PEP 750: Please add Template.join()

Hello, I am the psycopg maintainer. :waving_hand:

Template strings look the most exciting thing happening since DBAPI. I have seen they have been just merged in Python 3.14, thank you very much!

I have just started to add support in psycopg 3, and it looks pretty good! Please see here the current unit tests for an idea of how it looks:

    vstr = "hello"
    cur = await aconn.execute(t"select {vstr}")
    assert await cur.fetchone() == ("hello",)

So far so good. Often times people have a list of fields and values to work on, and it’s easy to compose them into a query. Before that, we would have used the psycopg.sql objects. Now it.s easy… almost?

    fields = t""
    for i, name in enumerate(("foo", "bar", "baz")):
        if i:
            fields += ", "
        fields += t"{i} as {name:i}"

    cur = await aconn.execute(t"select {fields}")
    assert await cur.fetchone() == (0, 1, 2)
    assert cur.description[0].name == "foo"

This is not a new pattern: it is exactly str.join(), but taking a sequence of Templates or strings and returning a Template. It comes over and over: join a list of fields by commas, join a list of conditions by AND, join a list of snippets by empty string…

I have big expectations that the end user will be able to express the above with a much more succint:

    fields = t','.join(
        t"{i} as {name:i}" for i, name in enumerate(("foo", "bar", "baz"))
    )
    cur = await aconn.execute(t"select {fields}")

However Template.join() is left out of the interface. I find this bizarre: Template already supports the + operator and joining a sequence is pretty much a generalization of the concatenation.

The above pattern is so useful that, if not available, I will stretch the existing sql.SQL object to allow to take templates as join() input:

    fields = sql.SQL(',').join(
        t"{i} as {name:i}" for i, name in enumerate(("foo", "bar", "baz"))
    )

This is a worst option for the end users because:

  • with string templates, the need of using psycopg.sql object pretty much disappears
  • a Template as a value in psycopg.SQL object is only handled as special case in .execute(Template), using it as execute(Composable) would try to adapt template to Postgres syntax and fail.

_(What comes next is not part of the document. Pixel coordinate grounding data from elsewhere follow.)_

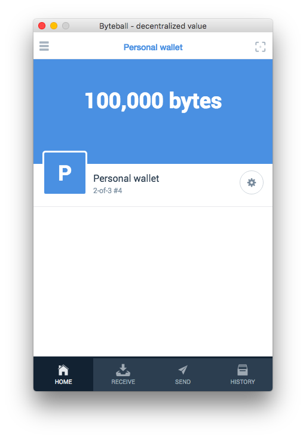Click the house icon in bottom bar
The image size is (306, 439).
63,370

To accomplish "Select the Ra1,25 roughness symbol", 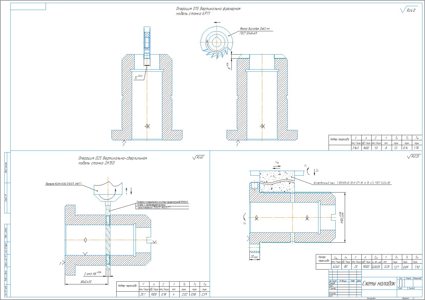I will coord(413,156).
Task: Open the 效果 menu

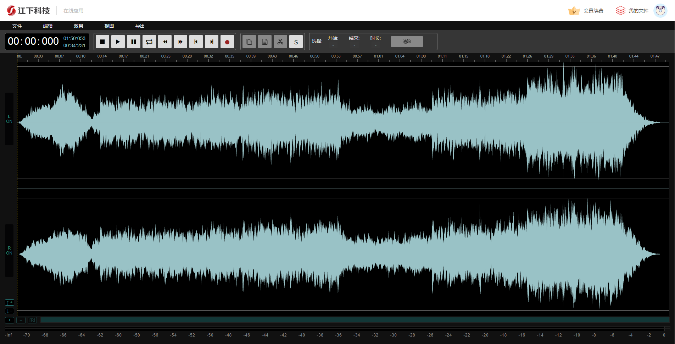Action: click(78, 26)
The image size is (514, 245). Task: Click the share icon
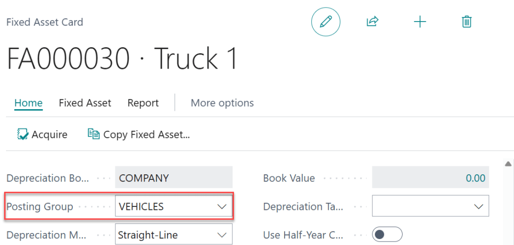pyautogui.click(x=372, y=22)
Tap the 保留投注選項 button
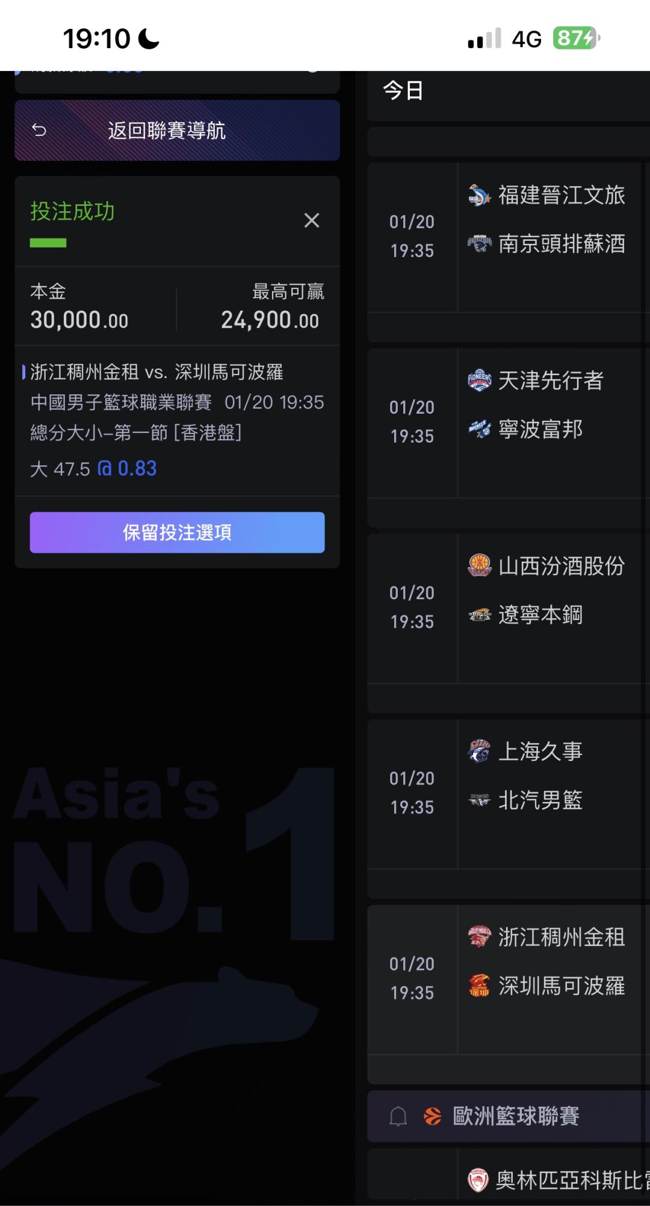650x1206 pixels. pyautogui.click(x=177, y=532)
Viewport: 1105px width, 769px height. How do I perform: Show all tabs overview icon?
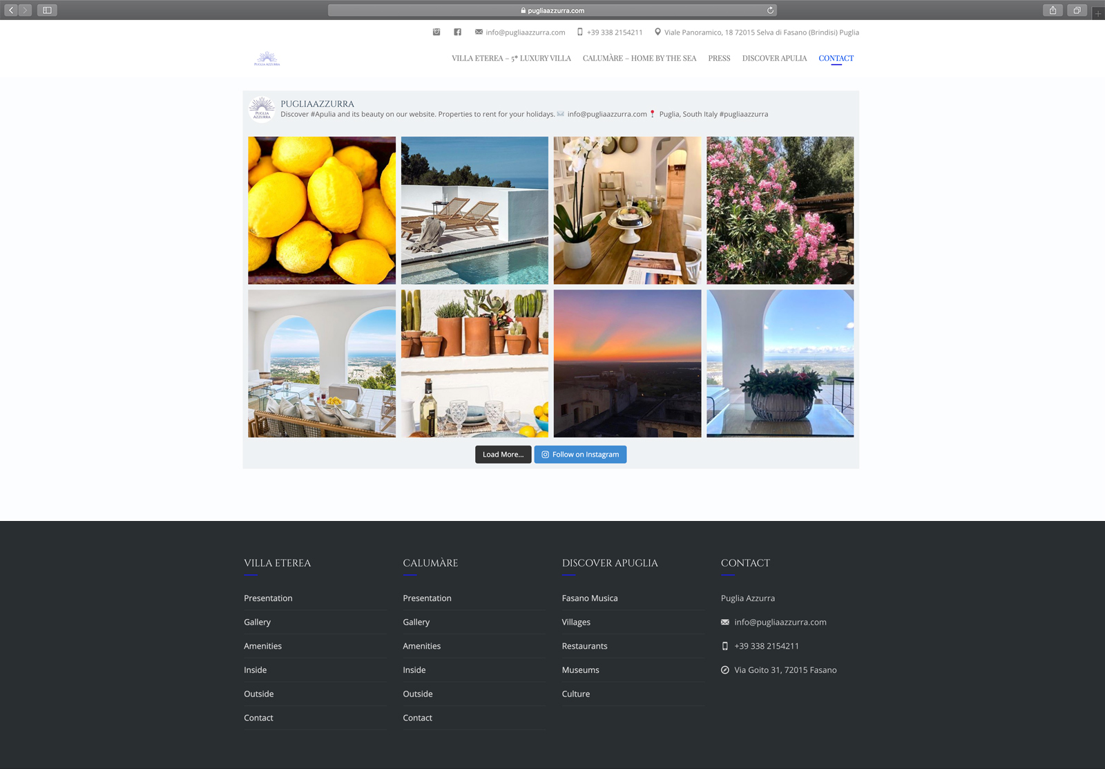pyautogui.click(x=1077, y=10)
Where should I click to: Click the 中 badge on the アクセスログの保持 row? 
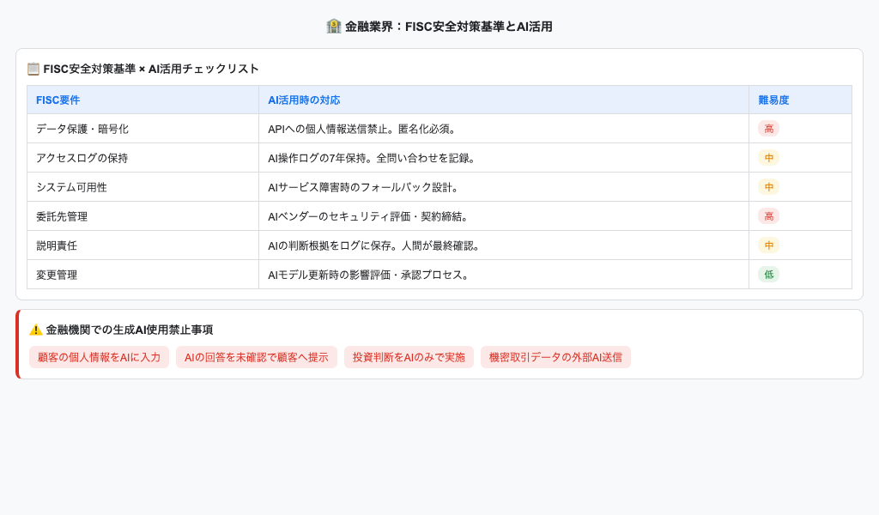click(x=767, y=157)
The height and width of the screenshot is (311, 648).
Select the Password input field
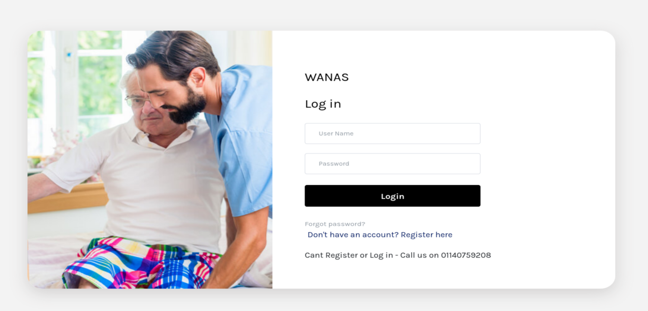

Therefore, I don’t ask it for myself, because the problem is solved on my part, but I ask it for the end users of whoever will use template strings: please considering adding Template.join() before feature freeze.

Thank you very much for your amazing work :smiling_face:

10 Likes

Please don’t just repost discussions where you didn’t like the result without even a link to the previous iteration:

You have gotten different suggestion as to what to support instead; Why are they not an option?

1 Like
  • Because I have been told that PEP was not the right audience
  • Because as of yesterday I have actually used the feature and I am reporting results
  • Because your answer was wrong, I am not sure you read the problem (a separator is needed)
  • Because using the format as separator is wrong: we need the format for the format (binary, text, identifier) not to specify the joiner
  • Because x for f in fields_list for x in (*f, ', ')][:-1] is not simple to understand by any definition.

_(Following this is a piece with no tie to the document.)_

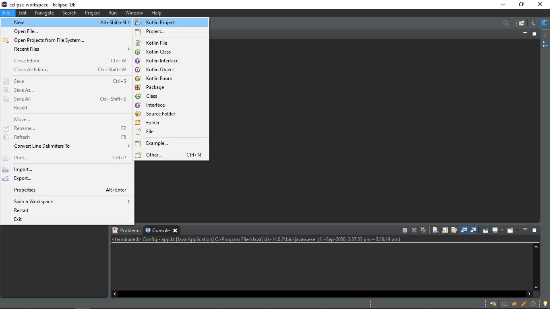The image size is (550, 309).
Task: Click the search icon in the toolbar
Action: (x=506, y=23)
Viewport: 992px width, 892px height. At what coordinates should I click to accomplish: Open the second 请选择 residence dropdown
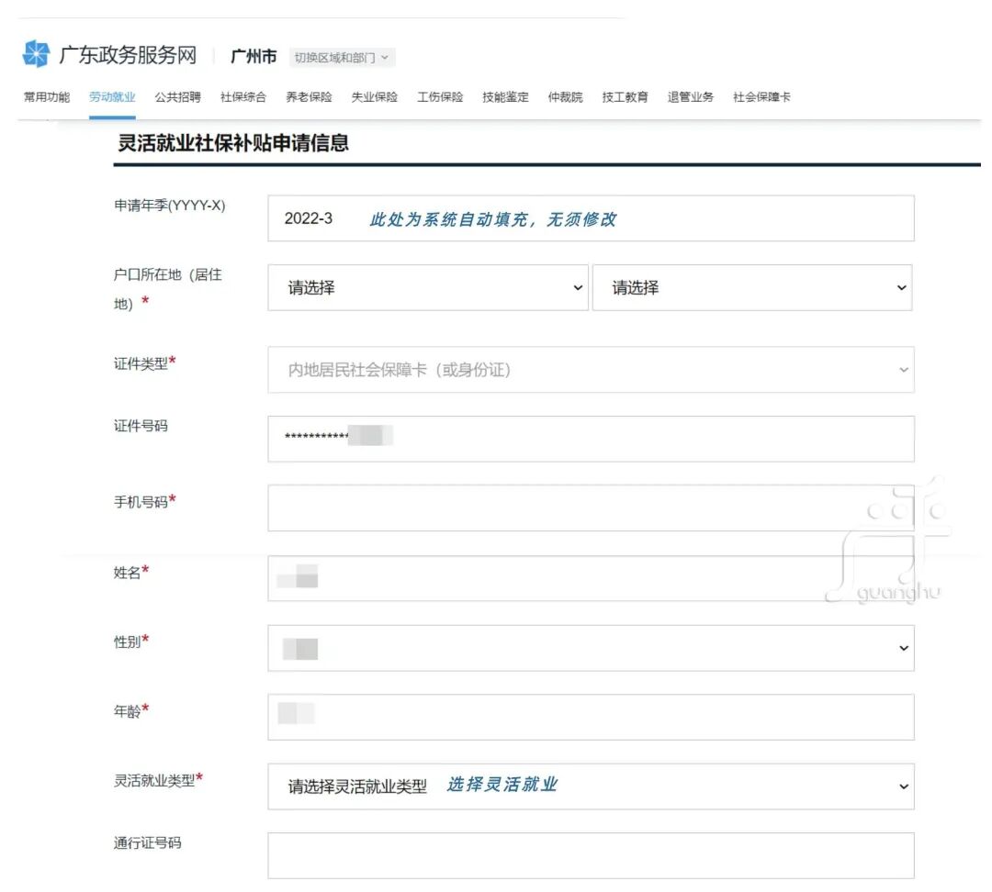pyautogui.click(x=753, y=287)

In practice, I am reposing the question to an audience who might see the problem.

7 Likes

That’s rather unfriendly. The result of the prior discussion was a request to post to Ideas:

(Process note aside: the PEPs category is for posting PEPs, not discussing them after they’re complete. Use Core Development, Help or Ideas once a PEP has been accepted.)

6 Likes

The thought process that led to the lack of both join() and split()->list[str] isn’t very obvious to me, either. Especially in the light of the PEP 787 idea to make subprocess interpret t-strings … wouldn’t join provide a Template.split() method provide the equivalent functionality?

2 Likes

Yes; All this means is that the post should have been moved, there wasn’t a need to post a new discussion.

I have read the problem. You appear to not be open to other, even simpler (for users), solutions.

And then someone else posted an extension of my idea to which you don’t appear to have even considered.

Noone, at any point, has suggested this as an alternative. Edit: It was suggested, I just overlooked it. I agree that this is not a sensible alternative for end users.

No, this is an excellent example: Template.split is incapable of doing to the correct thing for shell-like processing and would just be a dangerous distraction that will lead to surprises. It shouldn’t be provided so that authors aren’t tempted by it.

I agree that the argument against Template.join is weaker - but I still think most of the time it’s more useful for the library to support sequences of templates directly and that actual usecases for Template.join (where it’s clearly the best solution) are very rare. (I am still convinced what is present in OP isn’t one of those rare cases - supporting t"select {fields}" seems way nicer from a user perspective.)

It was suggested here:

1 Like

I am slightly confused why the need for a separator prevents processing lists.

PS: I am using psycopg, and I thank you for your work :slight_smile:

Is the problem that psycopg can’t know whether commas or "AND" is needed as a separator?

In that case, could you process templates styled as t"select {[t'{foo:i}', t'{bar:i}', t'{baz:i}]:AND}" ?

2 Likes

I do want to add, supporting .join() would look like a good feature to me.

If ",".join([t"{x}", t"{y}"]) doesn’t work, that’s definitely going to trip me up at some point. And if that does work but t",{z},".join([t"{x}", t"{y}"]) doesn’t, that’s going to cause someone a lot of stupid trouble.

I don’t see how it would have disadvantages either.

OTOH, supporting the .split() method would be a nasty footgun IMO. I have several intuitions about how that would work when the token you split on exists inside a t-string, and I’m pretty sure some of them are wrong. What would happen to t"{x=}".split("=") for example?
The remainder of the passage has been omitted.